Concert Review: OneRepublic’s India Debut Was a Mixed Bag
The American pop-rockers’ Mumbai show would have been flawless with a more streamlined set list
What surprised us most during OneRepublic‘s Mumbai debut on Saturday was how many of the band’s songs we inadvertently seemed to know. Thanks to the excessive airplay the band has managed in their heyday, every other lyric and hook sounded familiar even if we couldn’t always recall the song title.
The American pop-rock band made their much-awaited India debut on April 21st. While there was expected social media thrill at the announcement of the show last month and the days leading up to it, the attendance at the concert itself told a different story. We were bracing ourselves for an overcrowded rock show but when we arrived at around 7:30pm (right when Mumbai-based opening act ONEmpire were finishing their set) the venue was roomy enough for us to perambulate freely. It did fill up a little more by 8:30pm when OneRepublic finally took the stage, but awkward patches of empty spaces remained. Blame it on the low-key marketing or the last-minute venue change from BKC’s MMRDA Grounds to Mahalakshmi’s NSCI. All the same, it was heartening to see a diverse crowd–families with kids, boisterous college students, professionals arriving straight from work in loosened ties.
Guitarists Drew Brown and Zach Filkins, bassist/cellist Brent Kutzle and drummer Eddie Fisher were the first to appear onstage but fans were craning their necks to catch a glimpse of frontman Ryan Tedder. He burst onto the stage moments later with “Stop and Stare,” the group’s 2007 single that cemented their stardom, before launching right into 2009’s “Secrets.” The group kept firing hit after hit, pouring energy into their set with the dynamic “Kids” and emotional “Good Life” before Tedder finally stopped to address the audience with a cheerful ‘Namaste!’ He went on to declare, “The last three days have been nothing but sheer magic and nothing can describe the experience we have had in India! Shukriya!”
The show continued with “Wherever I Go,” “Better” and “Feel Again,” and while there was a dip in the crowd’s enthusiasm around this time, it didn’t stop Filkins from showing off his prowess on the drums on the anthemic “Better.” Kudos to the band’s unwavering spirit on stage despite being presented with a rather chatty, selfie-obsessed crowd– a chunk of which even had their backs to the stage. Tedder’s flawless falsettos and ad libs deserved better.
The band managed to woo the crowd back by pulling out a series of covers; Tedder took to the piano with Beyonce’s “Halo” and Ed Sheeran’s “Happier” before performing Avicii’s 2013 global breakthrough single “Wake Me Up” as an emotional tribute to the producer who passed away the previous day at the age of 28. As the screens displayed Avicii’s photograph, the crowd burst into cheers and tears, bidding the star a final goodbye.
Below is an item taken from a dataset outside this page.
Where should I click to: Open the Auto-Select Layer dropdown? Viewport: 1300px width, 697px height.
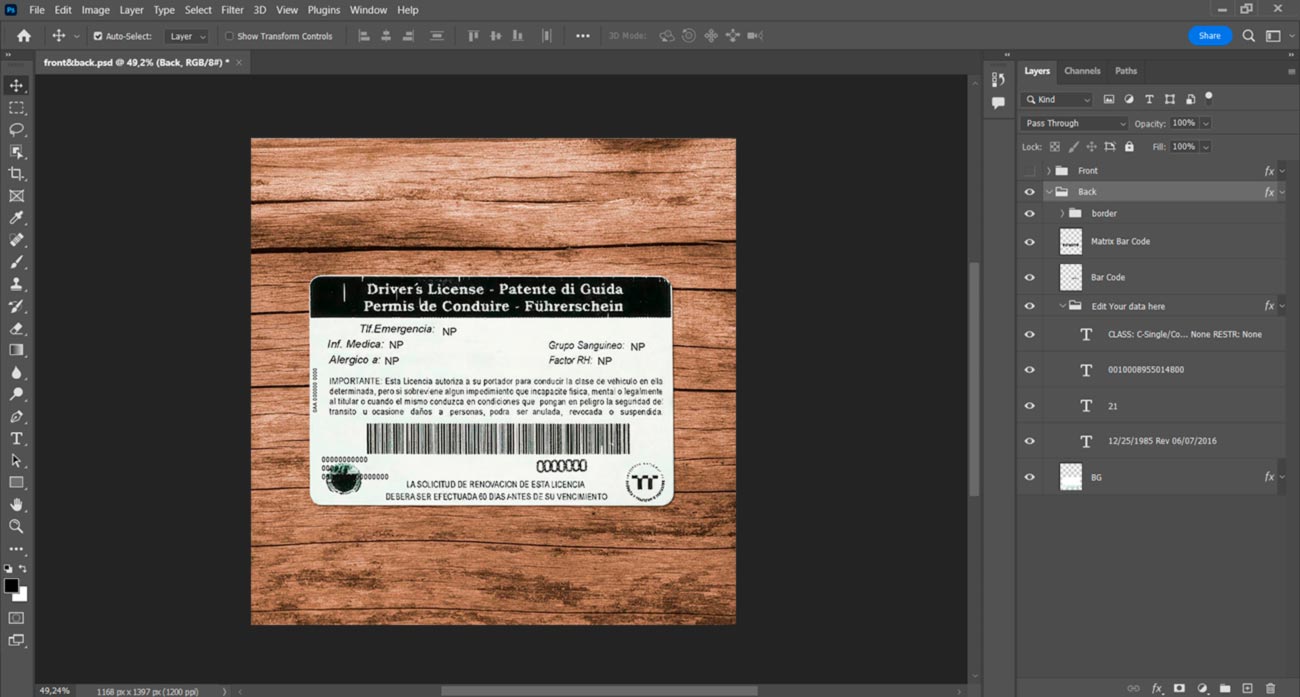tap(187, 36)
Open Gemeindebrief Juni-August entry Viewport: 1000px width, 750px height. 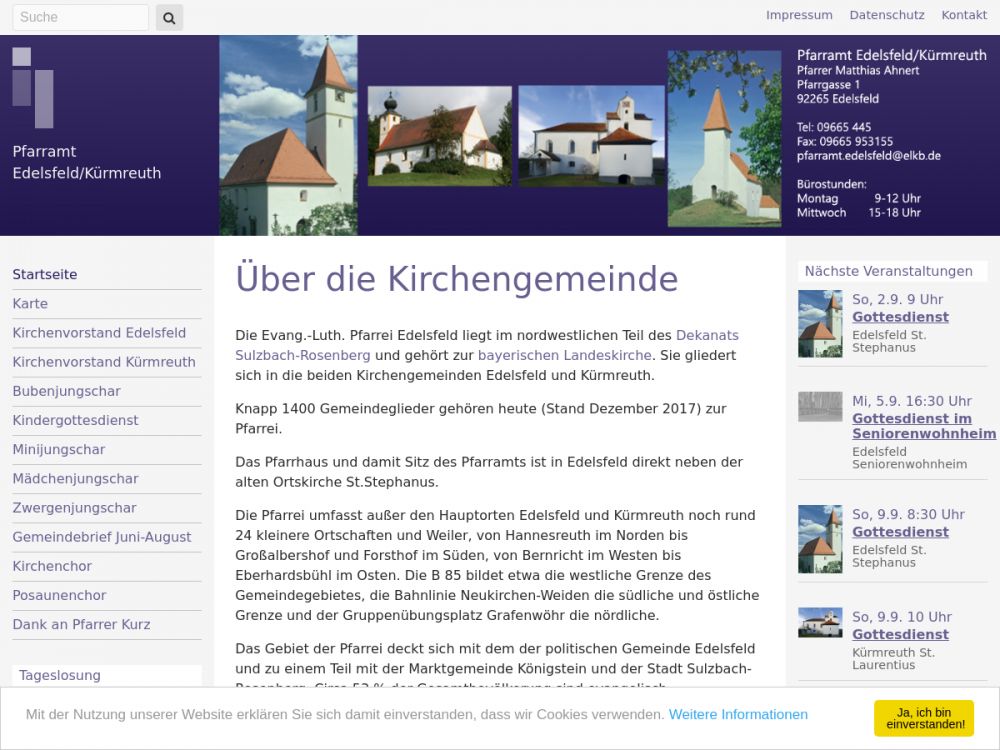click(x=101, y=537)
“All The Right Moves” did wonders to brighten the mood again, as did Tedder’s many ventures to the pit in front of the stage to interact with the crowd, which lost it when group began the intro for the 2007 hit “Apologize.” The sound of hundreds singing along with Tedder was deafening and you only had to look around you to witness the power of nostalgia; frenzied fans jostled and competed to get the best view of the band for that perfect Instagram video while others sang the chorus at the top of their lungs.
— Riddhi Chakraborty (@thisisridz) April 23, 2018
After playing two more tracks (“Rich Love” and “If I Lose Myself Tonight”) OneRepublic took a quick break before returning for an encore performance of “Counting Stars”—the crowd had taken up chanting their demand for the 2013 mega-hit single and the band had to oblige. Silver confetti added to the drama of it all and everything seemed to be winding up rather well when suddenly, the band added one last song: “Love Runs Out” from their 2016 LP Oh My My. While the track is a lively one, many in the audience looked confused and a bit disappointed—how could the band end the show with a comparatively obscure number!
In terms of production, sound fell short—at most points the audience seemed much louder than the band and there wasn’t much focus on Kutzle’s brilliant solos on the cello. The visual setup was bare bones with two big screens on either side for audiences at the back, but managed to impress us with stellar stage lighting; spotlights were arranged in a pyramid shape behind the band and made for vibrant blends of colored light, particularly during “Wherever I Go,” “All The Right Moves” and Tedder’s solo moments at his piano (which was also illuminated from within.) The frequent flood of light on the audience also created the illusion of an intimate gig.
While OneRepublic’s India debut was largely exciting, it wasn’t without its dull moments when we wished we’d rather stayed home. But we have to give it to Tedder for really working the crowd—as if flaunting his Hindi wasn’t enough, he wore a T-shirt that said ‘#SouthBombaySnob.’ We’re sure the burbies weren’t complaining.